Y cuando Jane se iba, él imploraba:

–¿Cuándo volverá? Vuelva pronto, señorita.

Ella tomó la costumbre de llevarle los libros de sus hijos cuando ya estaban demasiado gastados para pasarlos a la guardería.

–Tienes que aprender a leer, Tembi –le decía–. Así, cuando tengas que buscar trabajos, podrás ganar más si dices: «Sí, señorita, sé leer y escribir». Podrás tomar recados telefónicos y escribir pedidos para no olvidarte.

–Sí, señorita –contestaba Tembi, aceptando sus libros con actitud reverencial.

Cuando Jane se iba del huerto solía mirar hacia atrás, siempre con una cierta incomodidad por la intensa devoción de Tembi, y lo veía arrodillado en el fértil suelo, rodeado de vegetales de reluciente verdor, concentrando la mirada en aquellos raros dibujos de colores y en las extrañas letras negras.

Eso duró unos dos años. Jane le dijo a Willie:

–Parece que Tembi ya se ha olvidado de sus cosas raras. La verdad es que es muy útil en el huerto. No tengo que decirle cuándo ha de sembrar, lo sabe tan bien como yo. Y recorre los barracones con los vegetales y convence a los nativos para que se los coman.

–Seguro que se saca un pellizco –contestó Willie, riéndose.

–Ah, no, Willie, estoy segura de que no es así.

De hecho, no era así. Tembi se veía a sí mismo como un apóstol del modo de vida de los blancos. Mostraba las cestas de vegetales cuidadosamente dispuestos a las nativas y les decía con mucha seriedad:

–La Señorita de Buen Corazón dice que es bueno comer todo esto. Dice que esta comida nos salvará de la enfermedad.

Tembi obtuvo mayores logros de los que consiguió Jane en años de propaganda.

Tenía casi once años cuando empezó a dar problemas de nuevo. Jane envió a sus dos hijos mayores al internado, despidió a las niñeras y decidió contratar a un negrito para que la ayudara con la colada de los niños. No pensó en Tembi; en cambio, contrató a su hermano menor.

Tembi se presentó en la puerta trasera, como antaño, con una mirada fulminante, el cuerpo tenso y rígido, para protestar:

–Señorita, señorita, me prometió que trabajaría para usted.

–Bueno, Tembi, ya trabajas para mí con los vegetales.

–Señorita, señorita, dijo que si contrataba a un negrito para la casa, sería yo.

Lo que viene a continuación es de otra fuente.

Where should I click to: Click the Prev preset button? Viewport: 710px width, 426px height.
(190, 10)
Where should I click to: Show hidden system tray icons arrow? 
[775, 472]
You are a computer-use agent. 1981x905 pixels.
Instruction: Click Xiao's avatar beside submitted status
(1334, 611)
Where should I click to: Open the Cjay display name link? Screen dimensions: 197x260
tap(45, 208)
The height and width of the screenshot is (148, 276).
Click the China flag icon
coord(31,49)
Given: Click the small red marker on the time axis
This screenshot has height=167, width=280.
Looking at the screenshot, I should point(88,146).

Pero Jane no cedió. Todavía tenía la sensación de que Tembi estaba en libertad condicional. Y aquella impaciencia del niño, su exigencia e insistencia, no le parecía una virtud para trabajar al lado de sus hijos. Además, le gustaba el hermano menor de Tembi, que era cómo él pero más dulce, sonriente, regordete, y jugaba de buen humor con los niños en el jardín cuando terminaba de lavar y planchar la ropa. No veía razón alguna para cambiar, y así lo dijo.

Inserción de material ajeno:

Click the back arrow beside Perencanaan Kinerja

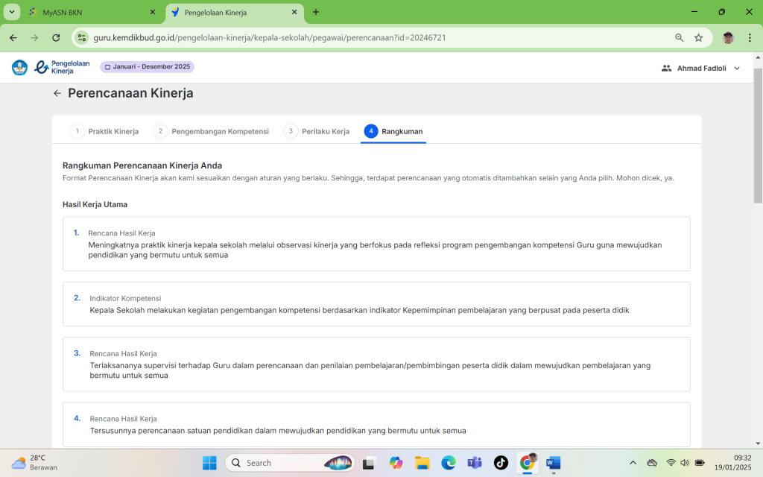[x=57, y=93]
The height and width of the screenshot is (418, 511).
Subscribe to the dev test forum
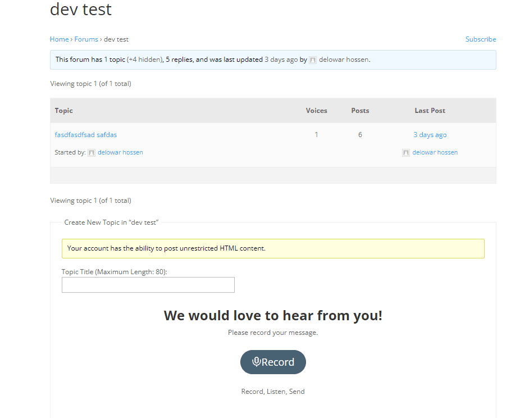(481, 39)
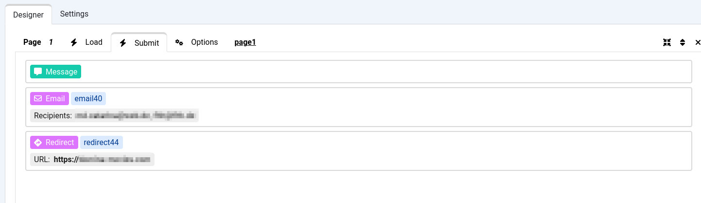Click the lightning bolt icon on Submit tab
701x203 pixels.
pyautogui.click(x=123, y=43)
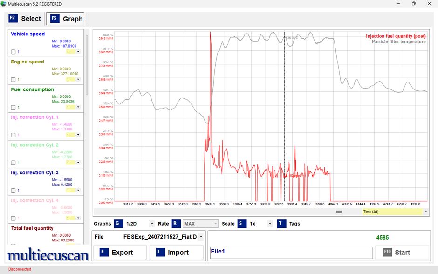438x274 pixels.
Task: Click the R shortcut icon beside Rate
Action: point(176,224)
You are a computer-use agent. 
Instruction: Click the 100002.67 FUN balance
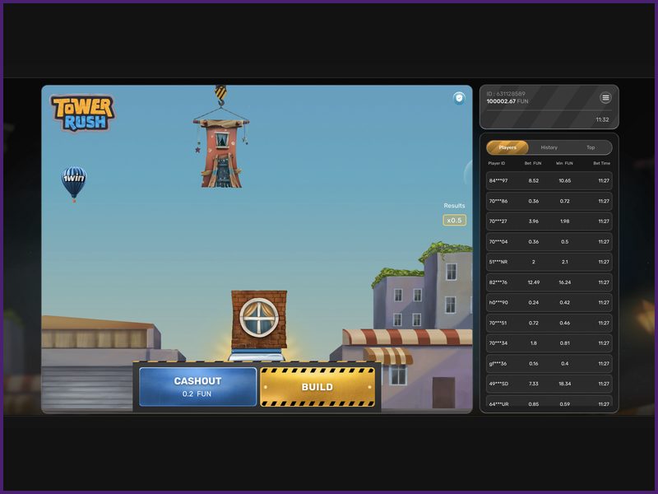[507, 101]
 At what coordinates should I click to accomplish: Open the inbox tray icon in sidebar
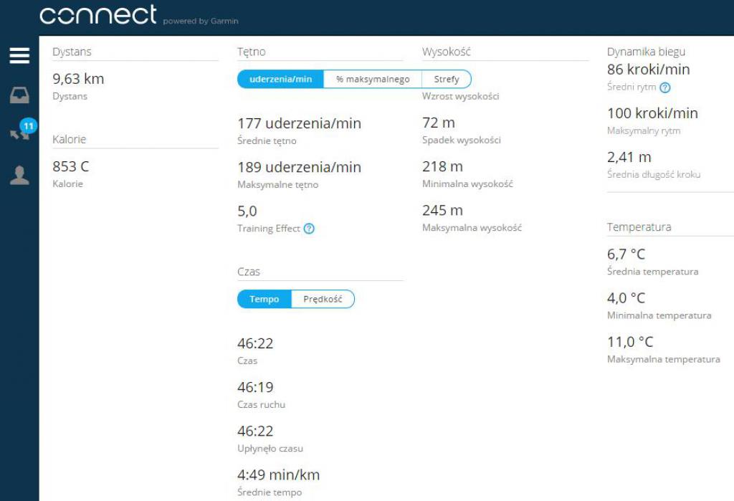19,95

Tembi se enfurruñó. Ya no iba de puerta en puerta por los barracones con sus cestas de vegetales. Y trabajaba lo mínimo necesario para que no se pudiera decir que abandonaba sus tareas. Había perdido el ánimo.

–¿Sabes una cosa? –dijo Jane a Willie, medio indignada, medio divertida–. Tembi se comporta muy si le debiéramos algo.

Al poco, Tembi se acercó a Willie y le pidió permiso para comprarse una bicicleta. Entonces ganaba diez chelines al mes y según la norma ningún nativo que ganara menos de quince podía comprarse una bicicleta. Un nativo que ganara quince conservaba cinco chelines de su paga, daba los otros diez a Willie y se comprometía a permanecer en la granja hasta que hubiera pagado su deuda. Podía tardar dos años, o incluso más.